Ask HN: Is Alan Turing more influential than Einstein? - mendeza
======
greenyoda
I think Einstein was more influential, since he changed the fundamental way we
understand how everything in the universe works.

Also, while Turing made very important contributions to the fundamentals of
computer science, there were others who were working on similar models of
computability, such as Alonzo Church. I have great admiration for Turing
(especially after having read his biography by Hodges[1]), but I think that if
Turing had never come along, we'd still have computers and computer science
today.

Turing's most influential work may have been his wartime cryptanalysis, which
may have been pivotal in the Allies' victory in WWII. On the other hand,
Einstein (and others) urged President Roosevelt to develop nuclear weapons
before the Germans did, which certainly influenced today's world in
significant ways.

[1]
[https://www.amazon.com/dp/069116472X](https://www.amazon.com/dp/069116472X)

------
flavio81
As mentioned, they are different domains.

How about Claude Shannon? He has the right to be called as influential as
Turing within the information engineering world. Basically his work laid the
foundation for making digital ALUs possible. Not to mention his enormous
contributions to information theory.

How about Alan Kay, who invented (or discovered) object oriented programming?

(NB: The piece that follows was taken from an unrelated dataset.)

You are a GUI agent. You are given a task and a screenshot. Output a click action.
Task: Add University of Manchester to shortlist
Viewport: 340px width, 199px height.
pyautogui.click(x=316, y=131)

How about John McCarthy who invented Lisp? And, moreover, the idea of macros.
Many of the things we take for granted on modern platforms (for example,
garbage collection) originated with Lisp, so the invention of Lisp laid a
foundation for the evolution of programming languages.

------
ankurdhama
Completely different domains, there is no way I can come up with any
completely objective way to compare them.